Write the data out in full and word for word. Do not include images.

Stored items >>
*** Block opens ***
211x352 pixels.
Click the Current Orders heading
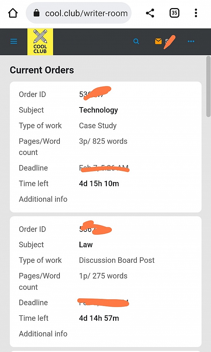pyautogui.click(x=42, y=70)
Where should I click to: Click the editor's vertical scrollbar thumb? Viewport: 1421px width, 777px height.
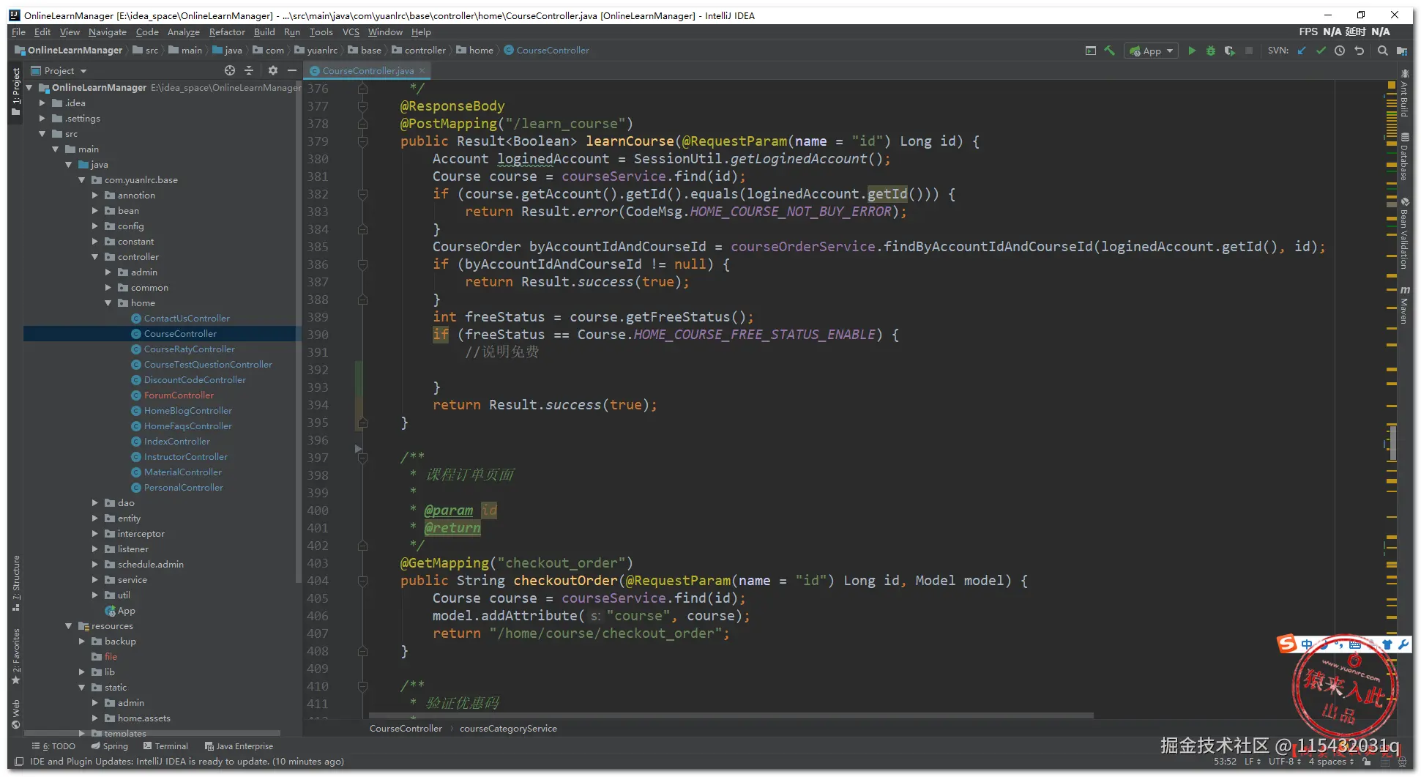coord(1392,442)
*** Block closes ***
Result >>
211x352 pixels.
Click the Current Orders heading
pyautogui.click(x=42, y=70)
Where should I click to: Click the editor's vertical scrollbar thumb? Viewport: 1421px width, 777px height.
coord(1392,442)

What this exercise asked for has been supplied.